Listen for user clicks and dealing with logic IDs 5-8, which basically says if the user changes the darkmode, do exactly what they want. Therefore we can disregard the system preferences.


// Add an event listener which checks for the button being pressed, do exactly what the button says
darkMode.addEventListener('click', function() {
    if (localStorage.darkMode === 'light') {
        makeDark();
    } else {
        makeLight();
    }
});


  1. When the system switches preference


This is where you could argue that user preference of the website should take precedence, but I think; if the user has not set a preference on the website and they have their system change dark mode preference based on the time of day, then the website should follow this.

Also if they decide the system needs to be a specific preference and change to it manually, then the website should respect that decision and the user can change the website preferences if they do not want it to match system preferences. You could also add another button or a toggle which deals with this idea as another user preference.


Rant over…


Dealing with system preference changes


// 9-12 Add an event listener which checks for system preference changes, do exactly what it says
window.matchMedia('(prefers-color-scheme: dark)').addEventListener('change', event => {
    if (event.matches) {
            makeDark();
    } else {
            makeLight();
    }
});


Javascript file is finished!


The final JS file…


// This checks to make sure the DOM had loaded properly before we start messing with it
document.addEventListener('DOMContentLoaded', function(event) {

    // Select the body element
    let body = document.querySelector('body')

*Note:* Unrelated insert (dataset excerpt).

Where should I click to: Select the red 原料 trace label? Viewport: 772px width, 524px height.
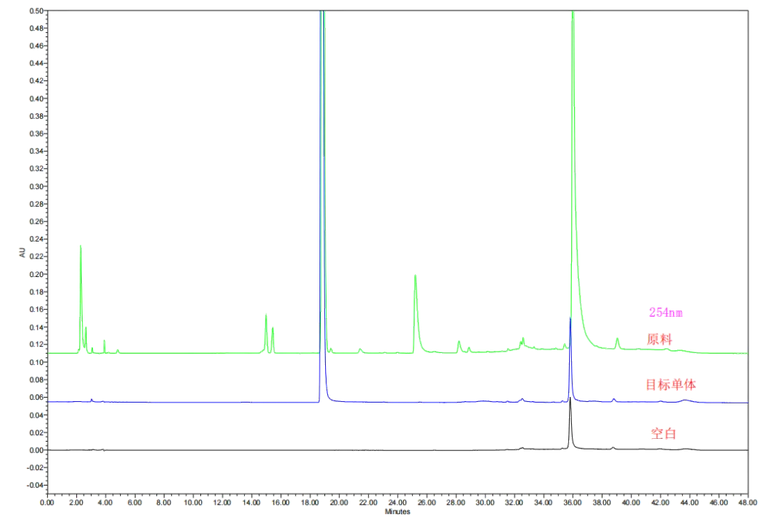click(x=659, y=339)
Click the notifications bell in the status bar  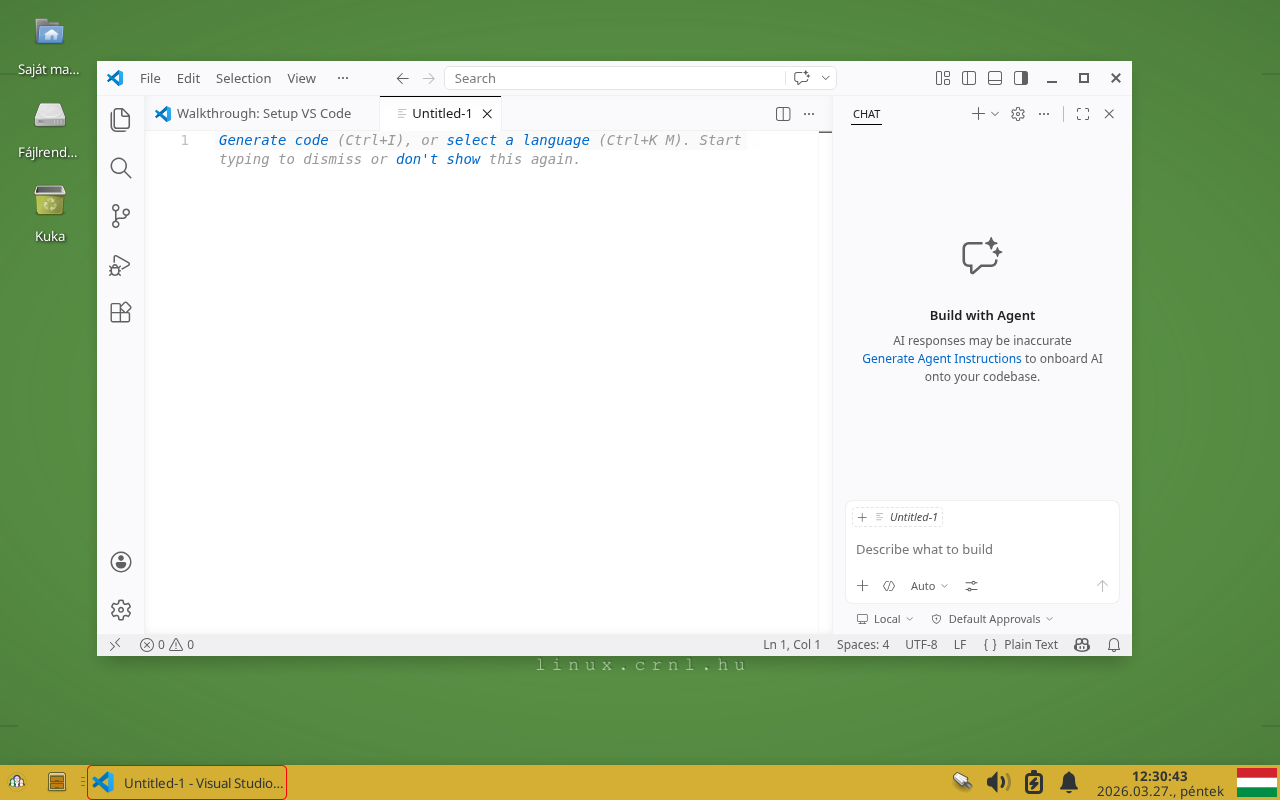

    // Select the dark mode button
    let darkMode = document.querySelector('#darkmode-button');


    // Helper Functions
    const makeDark = () => {
        body.classList.add("dark");
        localStorage.setItem('darkMode', 'dark');
    }

    const makeLight = () => {
        body.classList.remove("dark");
        localStorage.setItem('darkMode', 'light');
    }


    // 1-4
    if (window.matchMedia && window.matchMedia('(prefers-color-scheme: light').matches && localStorage.darkMode !== 'dark') {
        // System is light, website is light or no preference = Make light
        makeLight();
    } 
    else if (window.matchMedia && window.matchMedia('(prefers-color-scheme: light').matches && localStorage.darkMode === 'dark') {
        // System is light, website is dark = Make dark
        makeDark();
    }
    else if (window.matchMedia && window.matchMedia('(prefers-color-scheme: dark').matches && localStorage.darkMode !== 'light') {
        // System is dark, website is dark = Make dark
        makeDark();
    }
    else {
        // System must be dark, website must be light or no preference
        makeLight();
    }


    // 5-8 Add an event listener which checks for the button being pressed, do exactly what the button says
    darkMode.addEventListener('click', function() {
        if (localStorage.darkMode === 'light') {
            makeDark();
        } else {
            makeLight();
        }
    });

    
    // 9-12 Add an event listener which checks for system preference changes, do exactly what it says
    window.matchMedia('(prefers-color-scheme: dark)').addEventListener('change', event => {
        if (event.matches) {
                makeDark();
        } else {
                makeLight();
        }
    });
})


Finally, the CSS

So far, all we have seen is the body tag toggle with a .dark class and the local storage change.


Here, we are going into darkmode.css, and adding darkmode specific styling. All I need for my site is two declarations and two selectors. Yours will likely be more complex. But remember all you need to do to change something in dark mode is write a declaration with body.dark preceding the selector. It is likely lots of elements in your page will have a similar style, so you can chain the selectors as I have done below…

/* Darkmode Styling */

body.dark,
body.dark button  {
    background-color: black;
    color: white;
}



THANKS FOR READING, Enjoy your websites cool new dark mode!